The simplest way to set up your project is to perform the following steps (I assume you have git and julia commands available):

  1. Open a terminal in a directory where you want to have the tutorial stored.
  2. Run git clone to download the repository with the turorial (if you to not have git installed then you can download a zip of this repository from GitHub and unpack it locally).
  3. Run cd PyDataGlobal2020 to switch a directory to the one where the tutorial has been downloaded.
  4. Run julia --project=. -e "using Pkg; Pkg.instantiate()" to make sure you have all the required packages automatically downloaded and precompiled (this step is optional and should be run only once to make sure that all the packages are correctly set up before we start working with them; you can expect that downloading all the dependencies will take some time)

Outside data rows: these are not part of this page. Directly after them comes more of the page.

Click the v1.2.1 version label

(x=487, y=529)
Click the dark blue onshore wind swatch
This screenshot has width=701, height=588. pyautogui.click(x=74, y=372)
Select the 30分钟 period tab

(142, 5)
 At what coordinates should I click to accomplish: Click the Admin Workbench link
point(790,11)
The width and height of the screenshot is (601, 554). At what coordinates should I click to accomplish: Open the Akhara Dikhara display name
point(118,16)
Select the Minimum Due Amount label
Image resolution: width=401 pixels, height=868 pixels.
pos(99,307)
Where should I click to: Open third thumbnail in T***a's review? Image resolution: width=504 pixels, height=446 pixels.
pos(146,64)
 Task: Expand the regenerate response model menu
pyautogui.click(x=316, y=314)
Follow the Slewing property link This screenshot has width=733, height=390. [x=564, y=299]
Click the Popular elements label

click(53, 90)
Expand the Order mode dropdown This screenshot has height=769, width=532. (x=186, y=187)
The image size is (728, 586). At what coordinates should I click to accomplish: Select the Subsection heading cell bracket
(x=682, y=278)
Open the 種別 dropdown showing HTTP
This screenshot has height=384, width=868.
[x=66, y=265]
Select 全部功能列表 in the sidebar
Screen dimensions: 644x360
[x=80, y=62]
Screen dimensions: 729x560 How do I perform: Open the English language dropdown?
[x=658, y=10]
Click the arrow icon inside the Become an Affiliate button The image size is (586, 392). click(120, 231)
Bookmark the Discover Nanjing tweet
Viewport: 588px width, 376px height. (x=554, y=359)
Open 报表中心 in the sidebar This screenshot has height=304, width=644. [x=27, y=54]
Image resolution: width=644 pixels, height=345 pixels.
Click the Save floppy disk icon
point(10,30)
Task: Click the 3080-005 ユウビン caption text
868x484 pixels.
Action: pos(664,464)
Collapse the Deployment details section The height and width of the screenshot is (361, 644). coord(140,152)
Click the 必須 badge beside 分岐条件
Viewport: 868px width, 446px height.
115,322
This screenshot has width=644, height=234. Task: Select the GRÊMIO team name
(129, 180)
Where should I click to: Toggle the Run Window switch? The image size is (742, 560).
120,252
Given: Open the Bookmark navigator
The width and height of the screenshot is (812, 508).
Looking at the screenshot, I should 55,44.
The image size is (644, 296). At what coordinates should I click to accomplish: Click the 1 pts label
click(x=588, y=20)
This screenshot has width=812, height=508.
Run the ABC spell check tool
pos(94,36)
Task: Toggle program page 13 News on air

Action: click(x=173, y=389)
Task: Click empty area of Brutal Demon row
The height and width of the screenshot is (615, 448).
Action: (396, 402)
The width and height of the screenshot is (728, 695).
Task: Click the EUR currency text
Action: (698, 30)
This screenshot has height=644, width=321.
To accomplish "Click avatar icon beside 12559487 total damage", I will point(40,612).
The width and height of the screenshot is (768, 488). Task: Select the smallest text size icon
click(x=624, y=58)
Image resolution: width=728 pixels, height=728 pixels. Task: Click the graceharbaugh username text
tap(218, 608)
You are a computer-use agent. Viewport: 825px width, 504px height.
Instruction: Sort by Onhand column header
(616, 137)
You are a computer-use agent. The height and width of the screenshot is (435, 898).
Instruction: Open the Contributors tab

  5. Run julia --project=. -e "using IJulia; notebook(dir=pwd())" to start the Jupyter Notebook in the directory where the tutorial is stored (note that in the terminal you do not see a prompt as the Julia process is running now).
  6. Now you can work with the tutorial (here the actual fun happens).
  7. After you are done please make sure to choose "Quit" option in the top right hand side in the Jupyter Notebook. This will automatically terminate the Julia process in the terminal and prompt will reappear.